Activity: Exactly the lines from the one containing "Task: Click the Nama Perusahaan column header" through the end of the listing below are required, restated word for word and without pictures.

══ Task data

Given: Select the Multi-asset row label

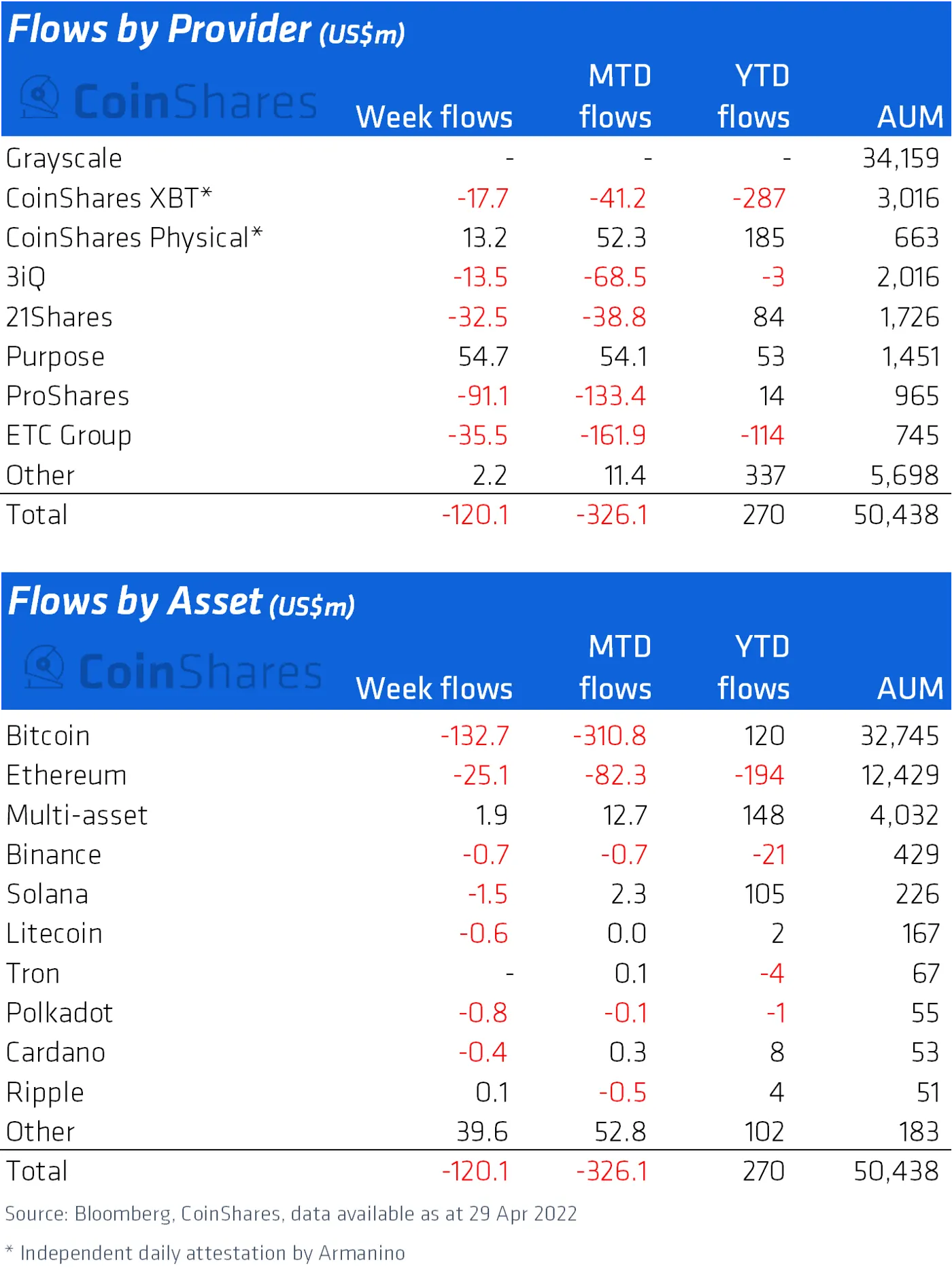Looking at the screenshot, I should [x=77, y=815].
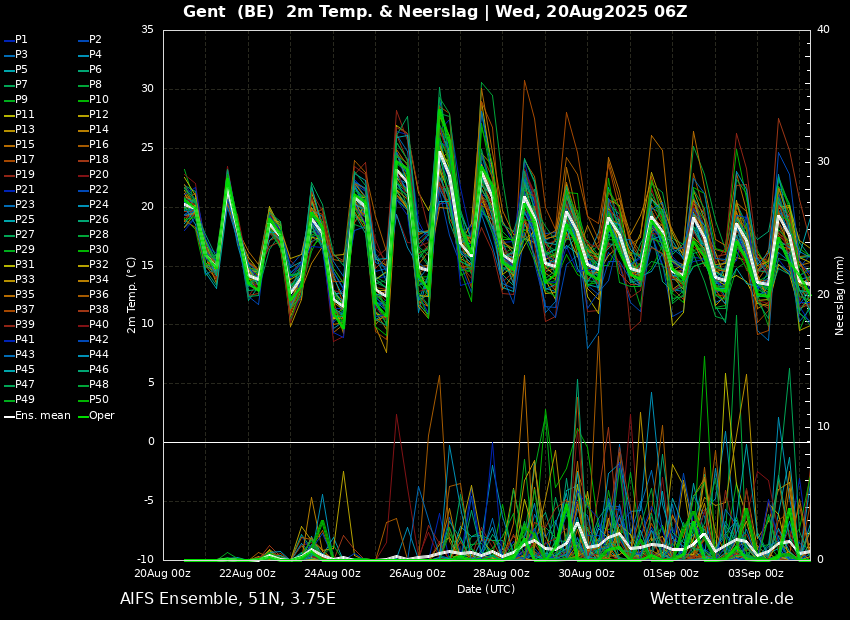Viewport: 850px width, 620px height.
Task: Click the Neerslag (mm) axis label
Action: point(840,294)
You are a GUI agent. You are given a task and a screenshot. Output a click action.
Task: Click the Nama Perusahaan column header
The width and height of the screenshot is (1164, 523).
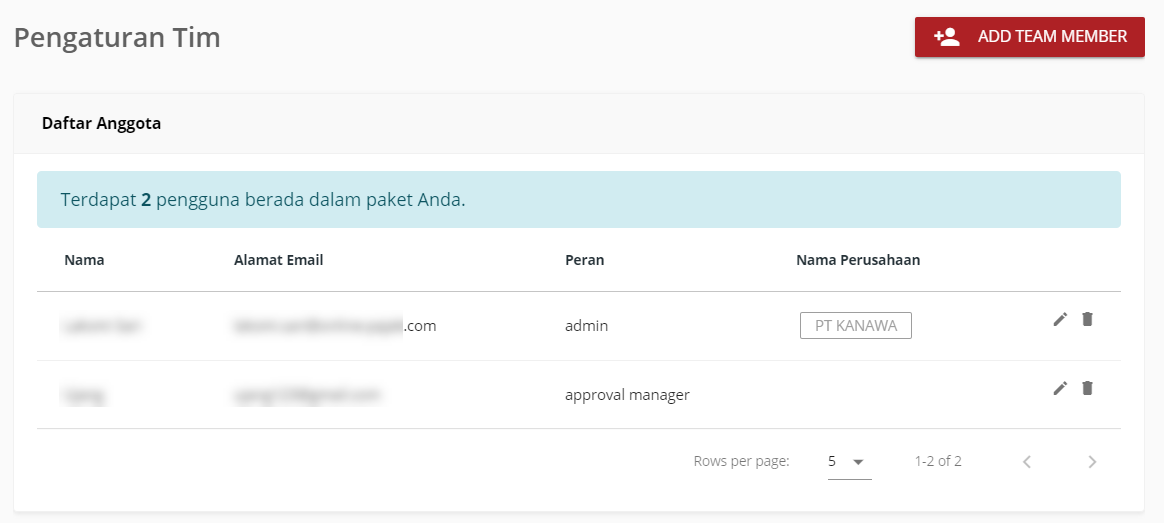857,260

════

Problem solution:
Task: Click the Nama Perusahaan column header
The width and height of the screenshot is (1164, 523).
857,260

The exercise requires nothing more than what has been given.